[Items from a screen grounding dataset]
** begin **

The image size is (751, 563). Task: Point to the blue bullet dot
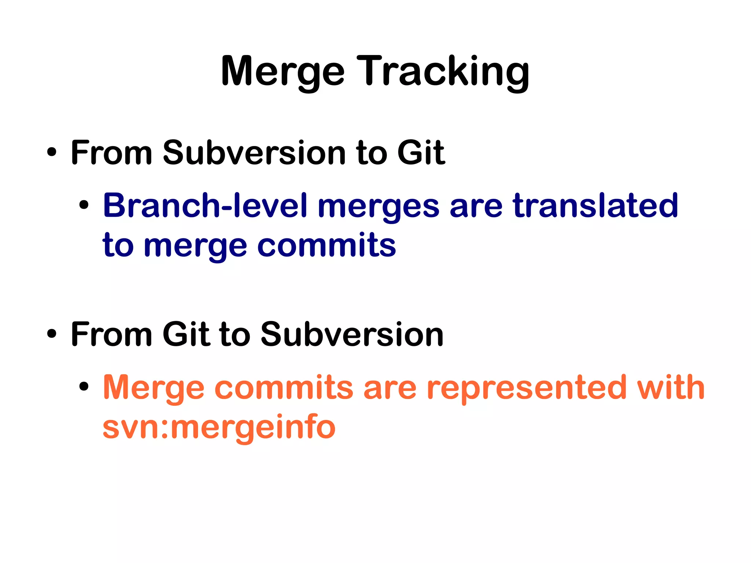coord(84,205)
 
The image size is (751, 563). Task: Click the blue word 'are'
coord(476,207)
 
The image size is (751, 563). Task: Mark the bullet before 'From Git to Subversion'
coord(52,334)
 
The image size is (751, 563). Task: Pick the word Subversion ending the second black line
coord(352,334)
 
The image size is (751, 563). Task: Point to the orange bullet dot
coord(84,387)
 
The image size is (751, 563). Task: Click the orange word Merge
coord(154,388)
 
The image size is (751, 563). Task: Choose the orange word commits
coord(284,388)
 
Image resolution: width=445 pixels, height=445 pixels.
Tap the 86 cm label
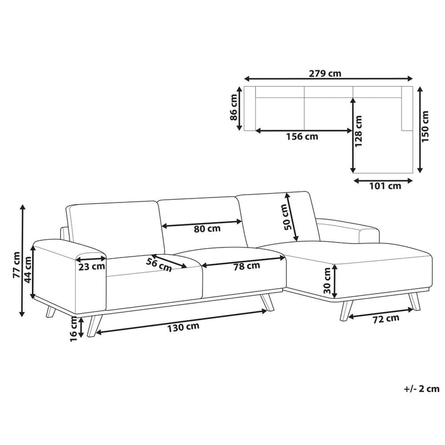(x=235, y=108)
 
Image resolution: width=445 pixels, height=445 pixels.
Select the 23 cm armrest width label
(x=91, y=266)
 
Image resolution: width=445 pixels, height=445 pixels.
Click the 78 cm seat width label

** end **

Job:
Reproduce every item above line for line, leaving out the pictures.

Full response:
The image size is (751, 563). Task: Point to the blue bullet dot
coord(84,205)
 
The image size is (751, 563). Task: Click the blue word 'are'
coord(476,207)
 
The image size is (751, 563). Task: Mark the bullet before 'From Git to Subversion'
coord(52,334)
 
The image size is (751, 563). Task: Pick the word Subversion ending the second black line
coord(352,334)
 
The image size is (751, 563). Task: Point to the orange bullet dot
coord(84,387)
 
The image size is (751, 563). Task: Click the orange word Merge
coord(154,388)
 
The image size is (751, 563). Task: Choose the orange word commits
coord(284,388)
 
Image resolution: width=445 pixels, height=445 pixels.
Tap the 86 cm label
(x=235, y=108)
 
Image resolution: width=445 pixels, height=445 pixels.
Select the 23 cm armrest width label
(x=91, y=266)
 
Image resolution: width=445 pixels, height=445 pixels.
Click the 78 cm seat width label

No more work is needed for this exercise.